*Exercise objective*.
Report each line from the records where the string "Columbia" turns up.

*Entries provided*.

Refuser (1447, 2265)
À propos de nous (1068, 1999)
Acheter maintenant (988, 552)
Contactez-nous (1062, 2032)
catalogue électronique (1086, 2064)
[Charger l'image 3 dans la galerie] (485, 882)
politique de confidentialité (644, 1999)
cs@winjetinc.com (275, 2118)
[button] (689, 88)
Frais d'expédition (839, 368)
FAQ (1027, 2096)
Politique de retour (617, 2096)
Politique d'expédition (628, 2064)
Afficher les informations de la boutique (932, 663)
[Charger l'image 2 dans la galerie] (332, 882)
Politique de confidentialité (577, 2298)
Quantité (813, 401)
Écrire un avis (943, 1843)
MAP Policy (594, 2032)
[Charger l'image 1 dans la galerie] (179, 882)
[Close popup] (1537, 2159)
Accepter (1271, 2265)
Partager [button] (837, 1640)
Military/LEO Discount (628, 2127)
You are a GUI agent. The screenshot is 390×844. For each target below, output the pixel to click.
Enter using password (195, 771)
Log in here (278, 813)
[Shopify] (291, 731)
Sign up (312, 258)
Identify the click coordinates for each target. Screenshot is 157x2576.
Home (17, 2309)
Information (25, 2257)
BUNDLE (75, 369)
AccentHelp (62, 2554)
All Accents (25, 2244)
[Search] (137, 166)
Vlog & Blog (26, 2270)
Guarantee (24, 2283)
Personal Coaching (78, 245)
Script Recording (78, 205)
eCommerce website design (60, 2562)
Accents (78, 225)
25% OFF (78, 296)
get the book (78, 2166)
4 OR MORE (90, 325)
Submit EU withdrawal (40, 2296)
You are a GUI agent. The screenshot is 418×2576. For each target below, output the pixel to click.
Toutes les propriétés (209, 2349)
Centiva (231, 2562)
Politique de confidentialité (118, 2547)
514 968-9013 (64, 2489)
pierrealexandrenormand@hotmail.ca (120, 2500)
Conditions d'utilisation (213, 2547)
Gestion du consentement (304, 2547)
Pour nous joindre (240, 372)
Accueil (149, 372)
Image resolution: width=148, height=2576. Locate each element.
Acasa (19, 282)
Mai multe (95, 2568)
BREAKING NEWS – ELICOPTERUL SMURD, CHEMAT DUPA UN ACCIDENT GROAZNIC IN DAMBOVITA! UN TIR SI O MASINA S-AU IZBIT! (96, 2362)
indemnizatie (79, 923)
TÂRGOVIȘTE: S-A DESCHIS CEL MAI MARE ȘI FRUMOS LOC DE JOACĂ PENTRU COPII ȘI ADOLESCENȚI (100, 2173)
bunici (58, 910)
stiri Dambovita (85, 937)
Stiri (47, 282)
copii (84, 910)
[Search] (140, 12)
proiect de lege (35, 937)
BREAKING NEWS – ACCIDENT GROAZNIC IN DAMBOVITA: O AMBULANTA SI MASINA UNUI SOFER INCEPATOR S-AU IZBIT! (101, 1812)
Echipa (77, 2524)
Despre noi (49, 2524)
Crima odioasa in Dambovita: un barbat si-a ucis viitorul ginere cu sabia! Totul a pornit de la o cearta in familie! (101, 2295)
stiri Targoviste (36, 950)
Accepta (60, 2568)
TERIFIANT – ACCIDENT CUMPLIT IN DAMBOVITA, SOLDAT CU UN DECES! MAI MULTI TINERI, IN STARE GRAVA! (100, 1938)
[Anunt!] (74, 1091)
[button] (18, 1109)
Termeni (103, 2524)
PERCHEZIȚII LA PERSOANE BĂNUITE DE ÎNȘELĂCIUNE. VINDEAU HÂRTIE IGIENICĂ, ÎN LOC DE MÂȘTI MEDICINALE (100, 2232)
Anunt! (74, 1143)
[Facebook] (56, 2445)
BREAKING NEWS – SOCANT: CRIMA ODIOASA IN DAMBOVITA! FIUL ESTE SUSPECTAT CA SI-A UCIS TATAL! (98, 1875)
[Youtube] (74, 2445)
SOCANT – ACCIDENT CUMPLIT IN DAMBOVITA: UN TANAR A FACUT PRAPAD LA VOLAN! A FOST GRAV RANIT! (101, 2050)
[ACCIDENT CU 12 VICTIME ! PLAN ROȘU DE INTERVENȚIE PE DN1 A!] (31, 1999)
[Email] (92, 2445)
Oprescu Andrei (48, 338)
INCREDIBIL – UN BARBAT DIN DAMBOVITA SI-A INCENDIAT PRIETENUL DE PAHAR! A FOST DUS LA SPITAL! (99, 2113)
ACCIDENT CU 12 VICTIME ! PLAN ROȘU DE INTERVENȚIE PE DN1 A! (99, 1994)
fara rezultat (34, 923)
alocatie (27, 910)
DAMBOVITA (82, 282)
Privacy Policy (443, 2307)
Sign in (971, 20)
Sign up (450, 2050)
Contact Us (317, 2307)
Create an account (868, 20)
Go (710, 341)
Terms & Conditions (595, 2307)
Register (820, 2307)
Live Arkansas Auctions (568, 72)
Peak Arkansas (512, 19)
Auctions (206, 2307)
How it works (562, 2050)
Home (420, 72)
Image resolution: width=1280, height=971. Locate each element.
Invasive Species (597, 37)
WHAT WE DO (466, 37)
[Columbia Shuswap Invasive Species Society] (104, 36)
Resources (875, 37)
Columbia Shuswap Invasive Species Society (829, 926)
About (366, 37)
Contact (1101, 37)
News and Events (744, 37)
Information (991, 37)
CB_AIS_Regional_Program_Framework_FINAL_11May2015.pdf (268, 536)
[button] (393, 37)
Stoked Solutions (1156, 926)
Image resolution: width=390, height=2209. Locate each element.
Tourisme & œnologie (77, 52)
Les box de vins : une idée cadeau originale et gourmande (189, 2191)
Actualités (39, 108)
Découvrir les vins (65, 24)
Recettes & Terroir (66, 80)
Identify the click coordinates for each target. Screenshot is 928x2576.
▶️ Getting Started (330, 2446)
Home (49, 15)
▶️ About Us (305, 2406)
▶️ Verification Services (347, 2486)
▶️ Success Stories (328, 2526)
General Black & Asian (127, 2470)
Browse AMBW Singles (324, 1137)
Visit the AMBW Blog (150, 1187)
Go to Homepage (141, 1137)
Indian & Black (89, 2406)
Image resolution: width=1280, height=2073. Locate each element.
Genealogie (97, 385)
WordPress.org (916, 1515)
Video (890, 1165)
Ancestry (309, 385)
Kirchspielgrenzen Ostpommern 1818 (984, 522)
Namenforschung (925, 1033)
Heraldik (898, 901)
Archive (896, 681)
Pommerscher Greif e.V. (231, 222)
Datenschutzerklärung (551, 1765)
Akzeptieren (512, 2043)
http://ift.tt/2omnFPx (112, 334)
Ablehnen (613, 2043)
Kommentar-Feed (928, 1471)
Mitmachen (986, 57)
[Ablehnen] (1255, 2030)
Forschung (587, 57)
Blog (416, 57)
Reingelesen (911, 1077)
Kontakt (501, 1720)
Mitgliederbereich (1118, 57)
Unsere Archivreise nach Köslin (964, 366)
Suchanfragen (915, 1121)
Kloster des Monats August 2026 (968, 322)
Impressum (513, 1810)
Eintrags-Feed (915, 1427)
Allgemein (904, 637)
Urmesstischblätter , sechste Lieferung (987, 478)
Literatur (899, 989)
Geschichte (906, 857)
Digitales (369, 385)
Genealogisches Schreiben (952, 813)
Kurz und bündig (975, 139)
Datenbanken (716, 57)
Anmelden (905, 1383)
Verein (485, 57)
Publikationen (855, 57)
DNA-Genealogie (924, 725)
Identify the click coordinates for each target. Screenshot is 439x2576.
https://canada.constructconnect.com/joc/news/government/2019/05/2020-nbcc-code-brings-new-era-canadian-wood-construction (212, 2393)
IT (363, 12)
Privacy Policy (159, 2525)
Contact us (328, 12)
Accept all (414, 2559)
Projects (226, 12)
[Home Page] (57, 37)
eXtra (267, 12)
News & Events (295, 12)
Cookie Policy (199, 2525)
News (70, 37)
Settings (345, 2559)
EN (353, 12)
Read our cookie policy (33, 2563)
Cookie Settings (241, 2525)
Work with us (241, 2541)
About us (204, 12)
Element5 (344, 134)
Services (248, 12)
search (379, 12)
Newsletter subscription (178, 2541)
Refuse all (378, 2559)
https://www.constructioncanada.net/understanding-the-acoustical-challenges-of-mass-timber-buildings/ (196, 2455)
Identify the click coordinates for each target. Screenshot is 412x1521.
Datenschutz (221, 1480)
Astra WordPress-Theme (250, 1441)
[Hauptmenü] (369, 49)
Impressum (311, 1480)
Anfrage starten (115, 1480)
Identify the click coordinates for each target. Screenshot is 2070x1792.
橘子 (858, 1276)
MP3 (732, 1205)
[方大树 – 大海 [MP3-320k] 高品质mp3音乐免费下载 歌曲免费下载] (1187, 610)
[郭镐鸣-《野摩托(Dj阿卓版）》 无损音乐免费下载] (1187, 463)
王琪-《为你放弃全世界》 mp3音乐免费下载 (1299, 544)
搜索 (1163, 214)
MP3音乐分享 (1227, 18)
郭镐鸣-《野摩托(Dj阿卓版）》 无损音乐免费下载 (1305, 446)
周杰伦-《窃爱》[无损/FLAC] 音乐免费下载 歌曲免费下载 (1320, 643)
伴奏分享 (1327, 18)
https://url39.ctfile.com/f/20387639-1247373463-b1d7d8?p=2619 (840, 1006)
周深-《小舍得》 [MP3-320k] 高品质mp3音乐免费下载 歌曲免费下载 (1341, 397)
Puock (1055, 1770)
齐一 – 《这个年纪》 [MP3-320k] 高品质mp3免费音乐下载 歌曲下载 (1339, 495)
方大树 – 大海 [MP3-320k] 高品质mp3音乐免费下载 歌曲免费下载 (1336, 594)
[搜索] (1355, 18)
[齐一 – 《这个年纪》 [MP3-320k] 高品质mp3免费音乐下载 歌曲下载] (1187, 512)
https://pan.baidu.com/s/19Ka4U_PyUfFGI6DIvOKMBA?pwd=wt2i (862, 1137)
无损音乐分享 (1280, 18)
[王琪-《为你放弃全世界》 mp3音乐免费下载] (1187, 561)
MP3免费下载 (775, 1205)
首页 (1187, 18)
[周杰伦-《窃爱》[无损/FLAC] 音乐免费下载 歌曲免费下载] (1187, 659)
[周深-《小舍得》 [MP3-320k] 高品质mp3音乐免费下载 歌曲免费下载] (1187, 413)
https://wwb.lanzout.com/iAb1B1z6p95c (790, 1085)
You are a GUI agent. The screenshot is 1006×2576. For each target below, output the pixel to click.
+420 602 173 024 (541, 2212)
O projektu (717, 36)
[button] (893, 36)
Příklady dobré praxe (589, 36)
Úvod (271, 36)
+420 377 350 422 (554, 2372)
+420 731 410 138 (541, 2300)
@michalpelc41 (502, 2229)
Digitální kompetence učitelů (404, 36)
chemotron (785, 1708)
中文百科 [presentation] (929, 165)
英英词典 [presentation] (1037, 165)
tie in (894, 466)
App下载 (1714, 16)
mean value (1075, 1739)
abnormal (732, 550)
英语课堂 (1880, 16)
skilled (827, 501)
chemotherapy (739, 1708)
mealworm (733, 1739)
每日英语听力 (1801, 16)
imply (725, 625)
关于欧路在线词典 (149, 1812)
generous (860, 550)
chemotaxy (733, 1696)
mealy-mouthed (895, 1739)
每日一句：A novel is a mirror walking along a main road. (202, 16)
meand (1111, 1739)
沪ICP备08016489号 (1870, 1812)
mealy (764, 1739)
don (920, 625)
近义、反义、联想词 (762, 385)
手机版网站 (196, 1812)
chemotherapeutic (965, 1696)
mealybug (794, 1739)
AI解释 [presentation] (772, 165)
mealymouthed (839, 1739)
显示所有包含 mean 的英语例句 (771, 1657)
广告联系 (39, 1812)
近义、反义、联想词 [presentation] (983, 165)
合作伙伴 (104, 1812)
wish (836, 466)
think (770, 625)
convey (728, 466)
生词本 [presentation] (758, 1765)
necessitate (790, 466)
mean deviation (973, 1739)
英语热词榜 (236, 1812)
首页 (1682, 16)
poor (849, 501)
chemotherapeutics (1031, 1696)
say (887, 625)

*Response to this exercise*.
[Columbia Shuswap Invasive Species Society] (104, 36)
Columbia Shuswap Invasive Species Society (829, 926)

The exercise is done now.